*Description of the task*. Working from the records below, repeat exactly the lines starting at the line that contains "Delete the Tigre product via trash icon" and ending at the line that contains "Given: Open the 京东商城 link", inclusive.

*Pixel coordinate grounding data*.
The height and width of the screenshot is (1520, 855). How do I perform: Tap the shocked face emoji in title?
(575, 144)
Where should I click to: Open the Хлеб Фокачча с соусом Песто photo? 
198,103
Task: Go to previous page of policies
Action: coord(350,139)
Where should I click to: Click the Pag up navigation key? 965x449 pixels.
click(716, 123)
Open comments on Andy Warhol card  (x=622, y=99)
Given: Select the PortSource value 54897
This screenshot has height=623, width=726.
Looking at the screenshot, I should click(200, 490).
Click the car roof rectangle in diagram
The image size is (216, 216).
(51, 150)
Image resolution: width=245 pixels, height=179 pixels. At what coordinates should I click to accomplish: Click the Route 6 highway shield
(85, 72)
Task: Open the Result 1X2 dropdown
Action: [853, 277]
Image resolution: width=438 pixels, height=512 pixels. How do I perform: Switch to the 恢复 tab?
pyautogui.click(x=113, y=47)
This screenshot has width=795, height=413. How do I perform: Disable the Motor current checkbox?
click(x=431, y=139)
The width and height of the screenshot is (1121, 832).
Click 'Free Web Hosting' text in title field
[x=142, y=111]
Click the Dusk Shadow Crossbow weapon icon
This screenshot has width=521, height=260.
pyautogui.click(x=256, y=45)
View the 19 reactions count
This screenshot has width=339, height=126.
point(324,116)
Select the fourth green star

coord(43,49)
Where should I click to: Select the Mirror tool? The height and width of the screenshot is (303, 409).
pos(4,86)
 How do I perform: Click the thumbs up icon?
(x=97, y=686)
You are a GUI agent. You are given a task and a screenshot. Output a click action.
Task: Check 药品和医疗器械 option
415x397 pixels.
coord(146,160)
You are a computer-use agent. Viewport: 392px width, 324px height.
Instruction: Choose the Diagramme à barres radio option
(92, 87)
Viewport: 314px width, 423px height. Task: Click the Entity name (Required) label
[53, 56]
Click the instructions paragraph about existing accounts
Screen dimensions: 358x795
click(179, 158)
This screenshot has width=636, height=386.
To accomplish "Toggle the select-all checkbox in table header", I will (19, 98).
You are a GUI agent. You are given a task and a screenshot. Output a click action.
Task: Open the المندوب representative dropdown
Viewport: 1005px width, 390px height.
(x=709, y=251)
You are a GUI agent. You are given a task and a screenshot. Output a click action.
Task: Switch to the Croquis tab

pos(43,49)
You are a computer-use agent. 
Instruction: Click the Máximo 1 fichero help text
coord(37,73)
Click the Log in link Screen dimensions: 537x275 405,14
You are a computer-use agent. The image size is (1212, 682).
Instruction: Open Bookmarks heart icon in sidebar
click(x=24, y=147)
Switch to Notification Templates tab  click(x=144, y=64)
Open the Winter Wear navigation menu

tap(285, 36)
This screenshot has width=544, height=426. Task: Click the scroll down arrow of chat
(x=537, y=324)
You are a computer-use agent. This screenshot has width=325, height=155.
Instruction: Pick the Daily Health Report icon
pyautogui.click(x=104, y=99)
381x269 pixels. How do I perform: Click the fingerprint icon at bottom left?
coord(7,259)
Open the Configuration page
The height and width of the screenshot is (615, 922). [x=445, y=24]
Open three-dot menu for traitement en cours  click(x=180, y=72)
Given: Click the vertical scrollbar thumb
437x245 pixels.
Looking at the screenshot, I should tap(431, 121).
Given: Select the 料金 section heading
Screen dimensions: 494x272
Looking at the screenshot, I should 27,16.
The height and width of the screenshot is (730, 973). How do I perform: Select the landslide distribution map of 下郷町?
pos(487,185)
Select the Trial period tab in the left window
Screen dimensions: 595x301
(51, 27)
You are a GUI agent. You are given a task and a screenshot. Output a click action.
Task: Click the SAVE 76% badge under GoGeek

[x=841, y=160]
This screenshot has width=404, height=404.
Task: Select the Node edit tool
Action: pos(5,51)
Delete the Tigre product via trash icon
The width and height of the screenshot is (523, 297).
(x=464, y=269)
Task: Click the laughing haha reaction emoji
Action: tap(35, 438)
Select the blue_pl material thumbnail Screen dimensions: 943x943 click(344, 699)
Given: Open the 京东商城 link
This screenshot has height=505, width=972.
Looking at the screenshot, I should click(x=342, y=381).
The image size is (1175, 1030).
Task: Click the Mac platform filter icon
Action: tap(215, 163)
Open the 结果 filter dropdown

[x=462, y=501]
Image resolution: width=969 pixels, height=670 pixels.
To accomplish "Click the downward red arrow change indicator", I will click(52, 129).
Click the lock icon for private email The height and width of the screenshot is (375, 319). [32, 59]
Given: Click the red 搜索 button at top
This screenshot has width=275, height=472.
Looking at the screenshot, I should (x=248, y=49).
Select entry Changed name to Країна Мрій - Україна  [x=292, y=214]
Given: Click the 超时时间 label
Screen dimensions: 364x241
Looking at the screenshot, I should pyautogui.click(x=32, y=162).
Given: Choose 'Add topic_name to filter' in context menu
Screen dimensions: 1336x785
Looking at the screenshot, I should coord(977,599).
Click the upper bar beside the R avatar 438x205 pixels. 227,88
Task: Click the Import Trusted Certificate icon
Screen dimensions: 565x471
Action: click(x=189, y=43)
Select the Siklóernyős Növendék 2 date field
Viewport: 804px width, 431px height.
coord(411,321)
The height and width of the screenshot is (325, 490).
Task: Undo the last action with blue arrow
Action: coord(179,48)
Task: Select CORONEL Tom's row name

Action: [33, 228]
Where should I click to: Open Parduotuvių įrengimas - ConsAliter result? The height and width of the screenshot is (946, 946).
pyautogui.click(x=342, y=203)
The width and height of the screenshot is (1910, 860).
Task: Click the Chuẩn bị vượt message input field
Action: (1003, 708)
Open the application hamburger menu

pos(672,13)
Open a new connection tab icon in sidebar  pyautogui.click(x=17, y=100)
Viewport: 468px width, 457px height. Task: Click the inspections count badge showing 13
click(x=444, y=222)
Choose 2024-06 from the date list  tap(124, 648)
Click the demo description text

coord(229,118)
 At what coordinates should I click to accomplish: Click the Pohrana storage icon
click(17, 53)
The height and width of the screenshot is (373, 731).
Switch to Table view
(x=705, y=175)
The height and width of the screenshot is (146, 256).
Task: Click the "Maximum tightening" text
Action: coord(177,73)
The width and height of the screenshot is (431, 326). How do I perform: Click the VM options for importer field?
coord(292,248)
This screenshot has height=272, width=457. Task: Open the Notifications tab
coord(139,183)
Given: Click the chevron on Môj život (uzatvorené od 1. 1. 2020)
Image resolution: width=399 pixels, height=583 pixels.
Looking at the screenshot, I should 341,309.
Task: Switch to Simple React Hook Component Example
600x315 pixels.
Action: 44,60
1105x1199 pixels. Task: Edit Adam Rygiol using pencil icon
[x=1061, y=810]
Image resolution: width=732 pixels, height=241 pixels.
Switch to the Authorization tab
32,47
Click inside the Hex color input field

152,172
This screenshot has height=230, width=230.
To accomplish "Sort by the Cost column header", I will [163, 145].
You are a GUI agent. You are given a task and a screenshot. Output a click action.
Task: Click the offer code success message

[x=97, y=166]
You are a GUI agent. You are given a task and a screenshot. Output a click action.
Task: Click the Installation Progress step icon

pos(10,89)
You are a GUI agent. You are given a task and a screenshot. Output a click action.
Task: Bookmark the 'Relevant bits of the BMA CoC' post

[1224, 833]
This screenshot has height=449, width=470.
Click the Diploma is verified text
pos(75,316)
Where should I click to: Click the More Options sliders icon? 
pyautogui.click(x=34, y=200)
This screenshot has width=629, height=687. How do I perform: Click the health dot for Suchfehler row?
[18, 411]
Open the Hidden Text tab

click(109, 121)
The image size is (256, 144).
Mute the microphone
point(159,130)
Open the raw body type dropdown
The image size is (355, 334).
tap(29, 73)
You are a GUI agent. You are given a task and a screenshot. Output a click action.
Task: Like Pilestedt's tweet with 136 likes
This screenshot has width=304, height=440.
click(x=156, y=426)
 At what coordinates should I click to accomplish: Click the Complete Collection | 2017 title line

*Task result*.
Delete the Tigre product via trash icon
The width and height of the screenshot is (523, 297).
(x=464, y=269)
Task: Click the laughing haha reaction emoji
Action: tap(35, 438)
Select the blue_pl material thumbnail Screen dimensions: 943x943 click(344, 699)
Given: Open the 京东商城 link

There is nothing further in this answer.